Si la douleur du genou limite chaque sortie ou que la confiance recule au point de s’isoler, un bilan par un médecin, kinésithérapeute ou ergothérapeute est recommandé. Il permettra de cibler les meilleures aides techniques, de vérifier la posture, et d’ajuster l’utilisation du matériel. Parfois, un programme de renforcement musculaire ou des conseils sur les chaussures adaptées complètent utilement l’apport du bâton.

Plusieurs associations et centres locaux (ex : clubs CARSAT, CCAS, centres d’éducation à la santé) proposent aussi des ateliers de mobilité ou des initiations à la marche avec bâtons en ville.

Peut-on utiliser les bâtons de marche en ville sans gêne ou inconfort social ?

La crainte du regard des autres est fréquente. Pourtant, l’image des bâtons de marche a changé avec l’essor de la marche nordique et des randonnées urbaines, qui se multiplient (voir Fédération Française de la Randonnée Pédestre). Ils renvoient à la dynamique, au maintien de l’activité, et beaucoup les associent à une attitude volontaire, non à une incapacité. N’hésitez pas à expliquer l’intérêt de la démarche à vos proches ou entourage.

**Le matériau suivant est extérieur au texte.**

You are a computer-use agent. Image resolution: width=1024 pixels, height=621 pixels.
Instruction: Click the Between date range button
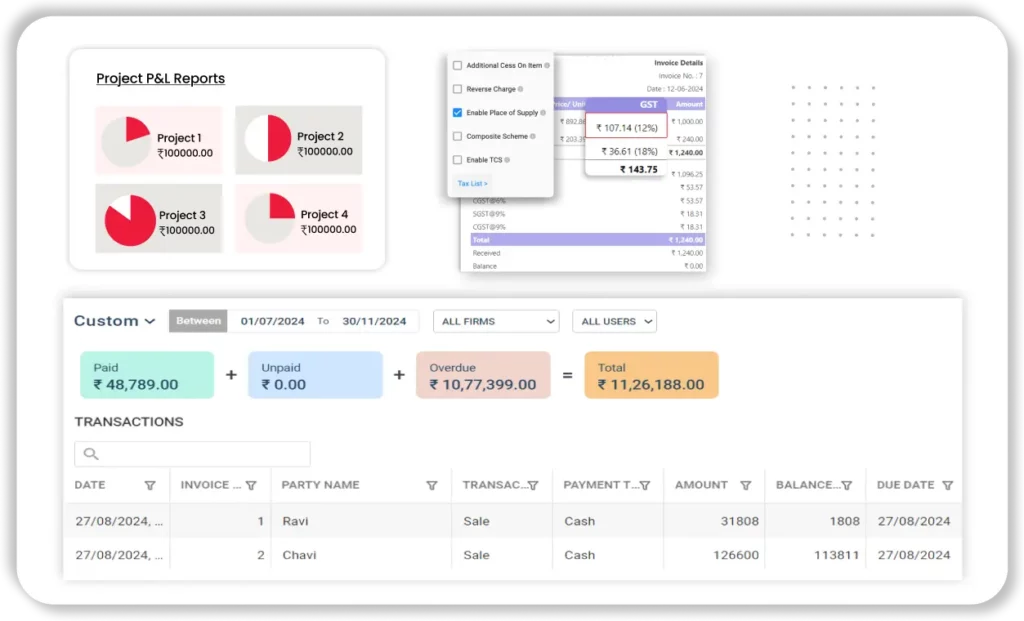[x=198, y=321]
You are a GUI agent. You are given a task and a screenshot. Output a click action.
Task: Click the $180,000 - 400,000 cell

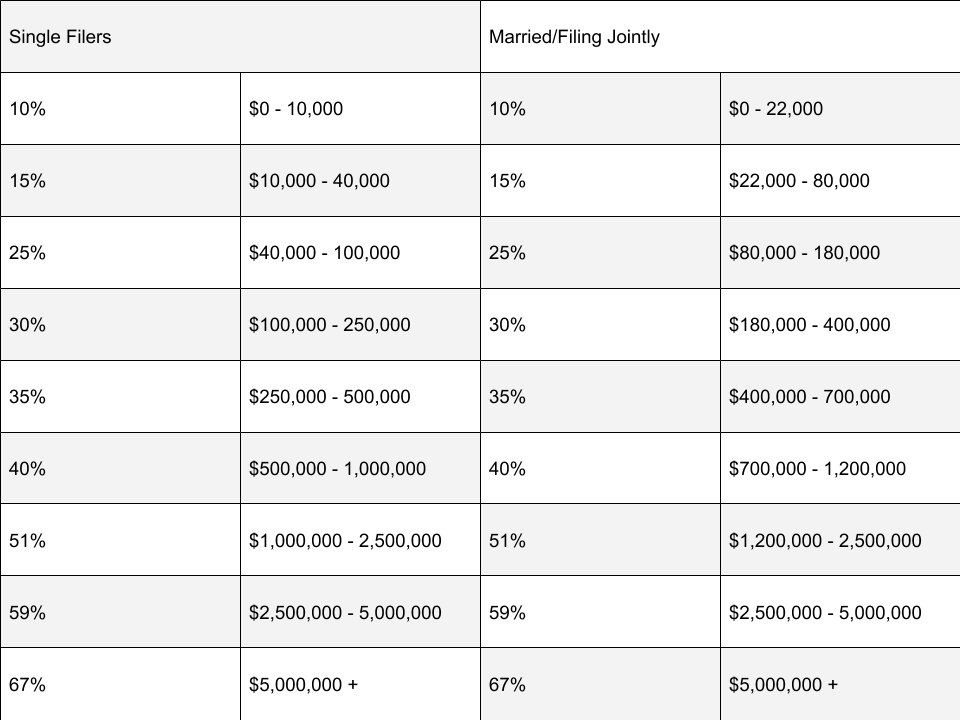click(x=840, y=325)
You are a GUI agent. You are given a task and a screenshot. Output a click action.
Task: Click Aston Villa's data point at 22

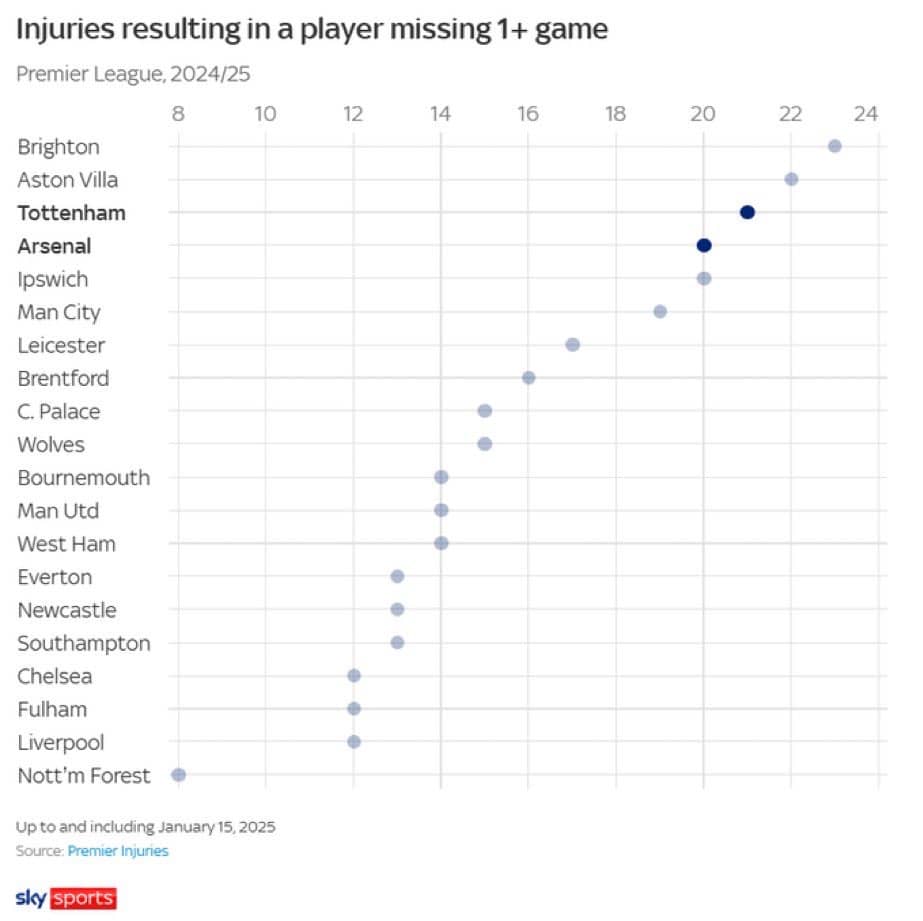(x=791, y=179)
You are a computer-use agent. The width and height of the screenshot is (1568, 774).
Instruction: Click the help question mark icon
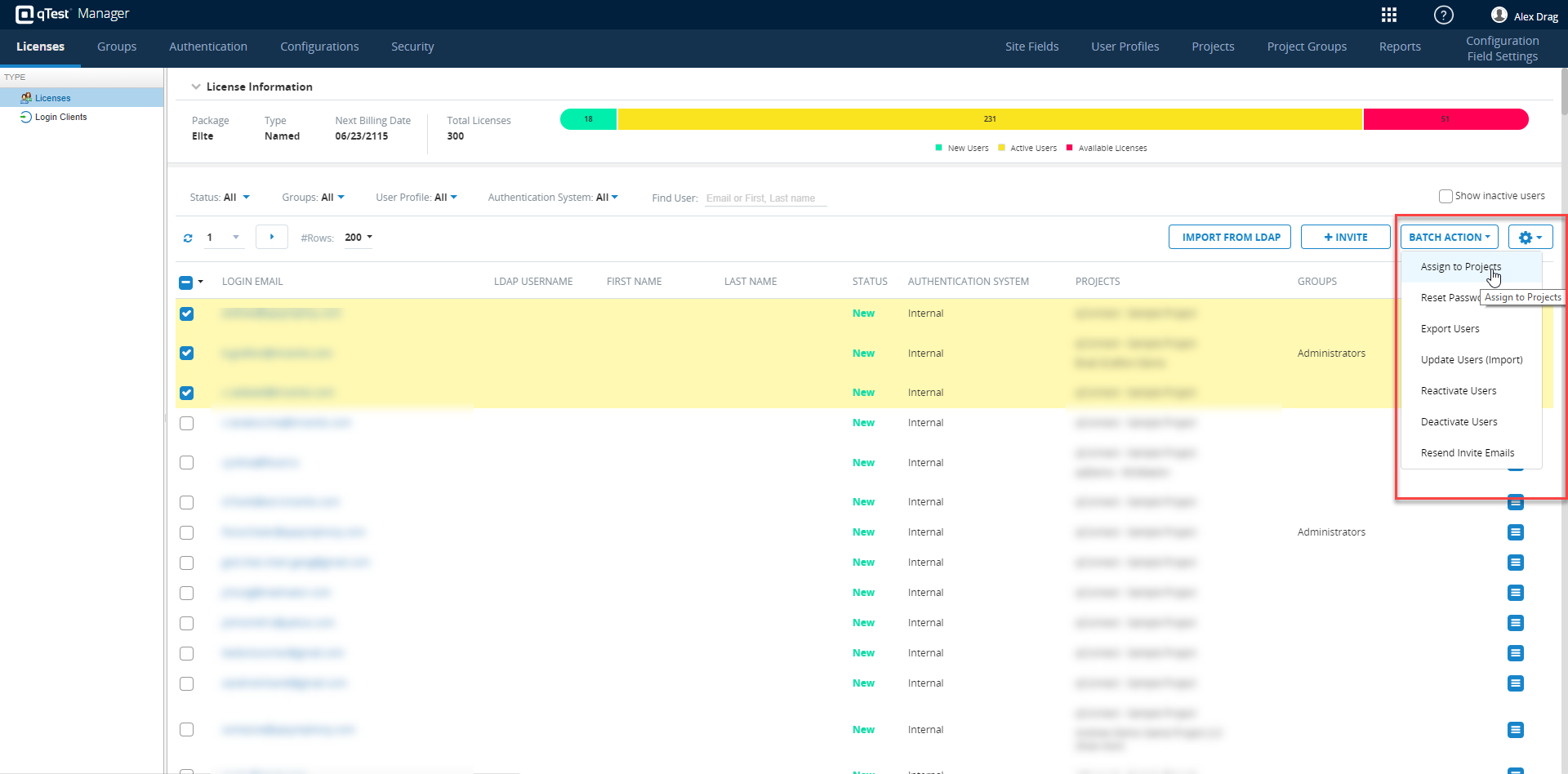(x=1443, y=15)
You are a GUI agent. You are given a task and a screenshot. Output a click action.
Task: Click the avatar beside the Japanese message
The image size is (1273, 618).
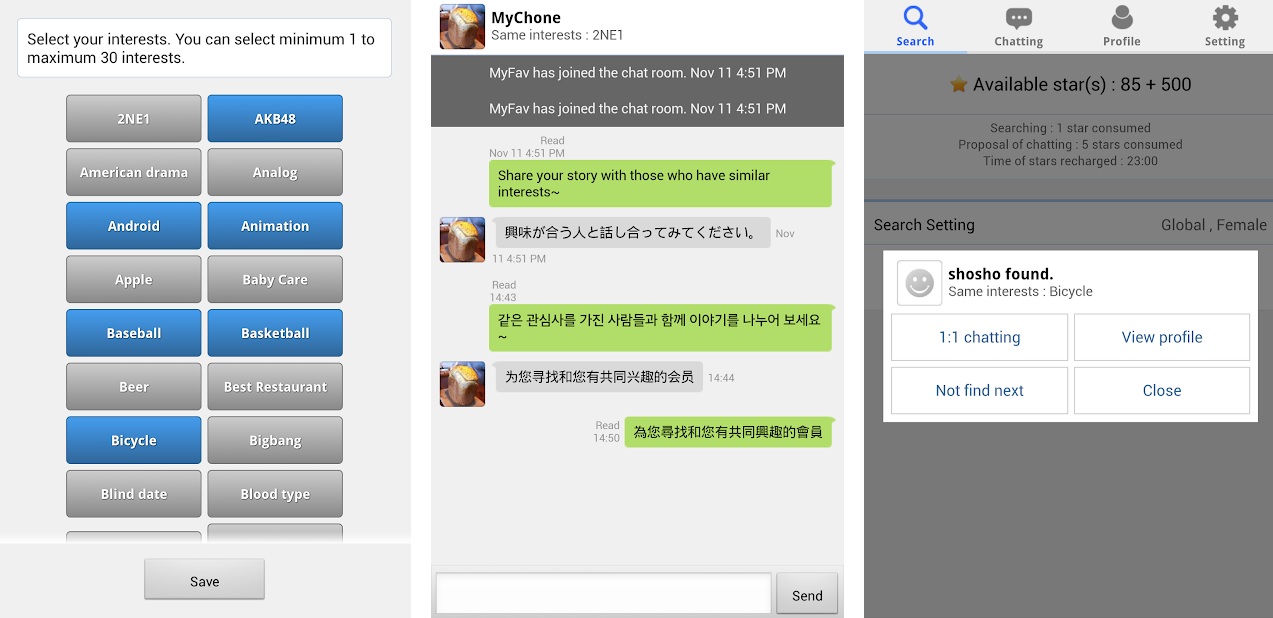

La clé : ne pas attendre d’être en grande difficulté pour tester ce type d’aide, car la confiance s’acquiert progressivement.

Alternatives et compléments à la marche avec bâtons : quelles options en ville pour soulager les genoux ?

Le bâton n’est jamais une fin en soi. Il s’inscrit dans une stratégie globale d’entretien et de sécurisation de la mobilité :

  • Privilégier des itinéraires plats ou bien aménagés (éviter pavés ou trottoirs usés).
  • Utiliser les navettes de quartier ou transports adaptés pour réduire les distances à pied.
  • Envisager – pour les trajets les plus fatigants – un déambulateur léger d’extérieur, qui offre un excellent appui et un siège pour les pauses.
  • Entretenir la souplesse des genoux (programme d’exercices validé par un professionnel), voire compléter avec des chaussures à semelles amortissantes.

Redonner confiance dans la mobilité urbaine

Utiliser un ou deux bâtons de marche en ville n’est ni un aveu de faiblesse, ni une contrainte insoluble. C’est, au contraire, le signe d’une démarche proactive : se donner les moyens de continuer à vivre pleinement sa ville, préserver sa liberté de mouvement, et rester au contact des autres. Adopter cet outil, c’est accepter d’expérimenter, de s’adapter, tout en respectant son propre rythme.

S’écouter, se faire accompagner éventuellement lors des premières sorties, et ne pas se priver d’un plaisir aussi simple qu’une promenade sur un marché, une visite à un proche, ou un détour par son café préféré – voilà le meilleur moyen de protéger à la fois ses genoux, sa vie sociale et son envie d’aller de l’avant.